Can you V6II>RF60X(Master)>RF60X(Slave)?

I want to put two RF60X's in a softbox, but I am concerned about misfires. I do professional events and seem to suffer quite a few misfires, I am pretty sure it might be down to battery type used (Ni-MH more unreliable than Alkaline).
But ignoring that fact for a moment, when two speedlights are in a softbox and I am working in tricky bright lighting conditions, tying to use the flashes at max 1/1 power but also acting more as a fill than key, it is annoying if you are configuring things and are not entirely convinced both flashes are firing, and this mucks me around.
When I have the flashes apart from one another (such as using their own diffuser umbrellas, I can see when one fires and the other doesn't. Sometimes the other will just give up indefinitely and need powered off, sometimes it's 7 shots in a row, then decides to cooperate and come back on and behave.

Point is that when they are in a softbox I can't get visual cues to what's going on, and my current level experience is not adequate enough to know exactly what is going on. So I'd rather take a shot and absolutely no flash fires at all, or flash fires, but limit the amount of occasions one flash fires and the other doesn't.

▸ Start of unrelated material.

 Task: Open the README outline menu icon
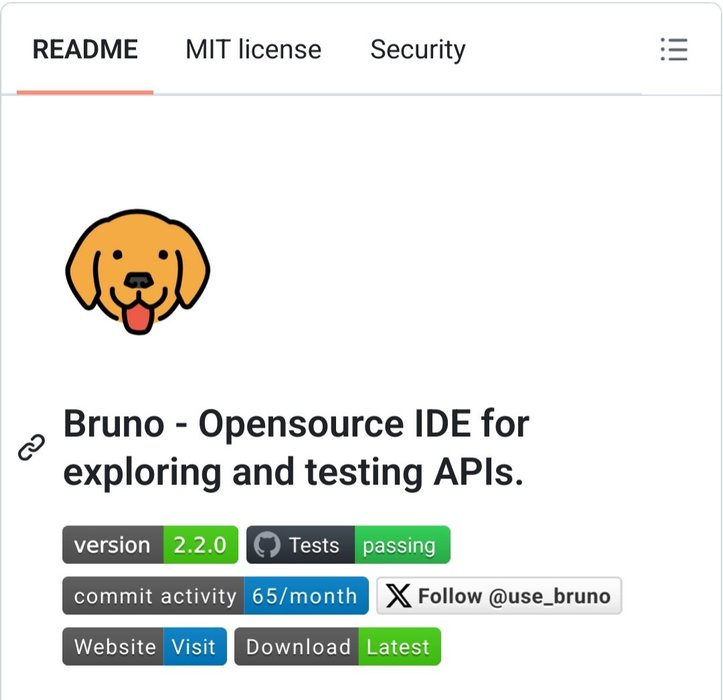click(x=674, y=50)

What I have done in the past is have one RF60X as Group A, and another as Group C, I realise now I could make both on Group A. However I am still anxious about getting misfires from that set up.

Is it possible to get the V6ii to trigger (send signal) to only one RF60x (master) and that this RF60x unit then tells the other RF60x (slave) unit to fire? I feel if I could manage that rig then I would likely encounter more moments when nothing fires at all or indeed both fire successfully. Thoughts?

Cheers,

Bruce

Comments

  • edited May 2019
    You cannot put one in master mode so that it fires the second unit (after being triggered via radio).

    You could configure the second one as an optical slave, so that it always fires when the neighbouring flash fires.

    However, I'd just put them into the same group (say "A"). This worked fine for me many times. You'll notice when you miss half the power.